122. Toutefois, la loi chrétienne n'est devenue obligatoire que par la promulgation que les Apôtres et leurs successeurs en ont faite. Tandis qu'une loi n'est point promulguée, elle ne saurait avoir aucun effet. Nul n'est obligé de croire ce qu'il ne peut connaître; nul ne peut connaître l'Évangile, s'il ne lui est annoncé : • Quomodo credent ei quem non audierunt ? Quomodo audient sine « prædicante (1)? » Les peuples qui n'ont jamais entendu parler de Jésus-Christ ni de sa doctrine, sont précisément dans l'état où se trouvaient les gentils avant la venue du Messie. Ils n'ont pour règles de conduite que les principes de la loi naturelle, et quelques traditions plus ou moins obscures qu'ils ont conservées de la révélation primitive.

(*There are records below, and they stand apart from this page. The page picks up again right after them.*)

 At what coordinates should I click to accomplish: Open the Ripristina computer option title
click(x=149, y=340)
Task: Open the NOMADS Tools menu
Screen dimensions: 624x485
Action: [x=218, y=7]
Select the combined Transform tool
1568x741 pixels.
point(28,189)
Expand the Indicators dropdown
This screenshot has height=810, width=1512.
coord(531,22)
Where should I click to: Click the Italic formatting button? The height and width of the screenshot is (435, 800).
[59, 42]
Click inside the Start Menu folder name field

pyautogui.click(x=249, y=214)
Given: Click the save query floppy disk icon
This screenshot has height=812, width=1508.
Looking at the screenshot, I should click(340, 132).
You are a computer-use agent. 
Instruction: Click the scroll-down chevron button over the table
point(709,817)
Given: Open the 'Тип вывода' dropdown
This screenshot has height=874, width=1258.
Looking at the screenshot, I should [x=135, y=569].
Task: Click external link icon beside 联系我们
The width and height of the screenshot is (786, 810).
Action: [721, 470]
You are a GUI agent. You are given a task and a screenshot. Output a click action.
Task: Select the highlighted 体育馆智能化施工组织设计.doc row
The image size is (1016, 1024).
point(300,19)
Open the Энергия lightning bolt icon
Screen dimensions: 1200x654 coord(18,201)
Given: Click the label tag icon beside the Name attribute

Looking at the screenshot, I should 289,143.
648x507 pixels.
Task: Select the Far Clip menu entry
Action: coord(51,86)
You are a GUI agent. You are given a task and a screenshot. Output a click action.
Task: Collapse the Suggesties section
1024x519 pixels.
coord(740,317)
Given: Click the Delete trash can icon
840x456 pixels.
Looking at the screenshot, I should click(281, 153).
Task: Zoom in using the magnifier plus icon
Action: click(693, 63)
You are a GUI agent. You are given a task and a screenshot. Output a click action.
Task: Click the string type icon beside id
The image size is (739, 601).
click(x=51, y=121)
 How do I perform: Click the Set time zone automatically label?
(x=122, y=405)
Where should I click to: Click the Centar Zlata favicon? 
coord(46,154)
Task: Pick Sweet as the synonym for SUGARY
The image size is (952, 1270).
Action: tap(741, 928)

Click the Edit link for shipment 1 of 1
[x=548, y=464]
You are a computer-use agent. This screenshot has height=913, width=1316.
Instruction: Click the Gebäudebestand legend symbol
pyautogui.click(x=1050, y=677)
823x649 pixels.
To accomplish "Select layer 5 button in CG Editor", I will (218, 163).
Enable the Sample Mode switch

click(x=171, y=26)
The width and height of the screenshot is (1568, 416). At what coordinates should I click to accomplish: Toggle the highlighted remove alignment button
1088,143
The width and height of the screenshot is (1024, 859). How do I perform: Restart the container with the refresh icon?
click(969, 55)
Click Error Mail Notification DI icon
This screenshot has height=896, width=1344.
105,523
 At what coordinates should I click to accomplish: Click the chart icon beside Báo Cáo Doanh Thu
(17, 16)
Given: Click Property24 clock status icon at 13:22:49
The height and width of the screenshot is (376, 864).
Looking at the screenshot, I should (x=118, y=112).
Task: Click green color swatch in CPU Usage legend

123. Quoique l'Évangile renferme plusieurs préceptes qui ne sont que de droit positif, qui dépendent uniquement de la volonté de Dieu, il n'est susceptible d'aucune dispense proprement dite. L'Église, toujours assistée de l'Esprit-Saint, a mission pour interpréter les commandements de son divin maître, pour juger des circonstances où ils obligent et où ils cessent d'être obligatoires; mais elle ne peut, malgré l'étendue de ses prérogatives, y déroger en aucun point. « Amen dico vobis, donec transeat cœlum et terra, « iota unum aut unus apex non præteribit a lege, donec omnia « fiant (2). » « Cœlum et terra transibunt, verba autem mea non * præteribunt (3). »

CHAPITRE III.

Des Lois ecclésiastiques.

124. On entend par lois ecclésiastiques celles qui émanent du Souverain Pontife et des évêques préposés au gouvernement de l'Église. On distingue les lois écrites et les lois non écrites ou in

(1) Rom. c. 10. v. 14. - (2) Matth. c. 5. v. 18. (3) Ibid. c. 24. v. 35.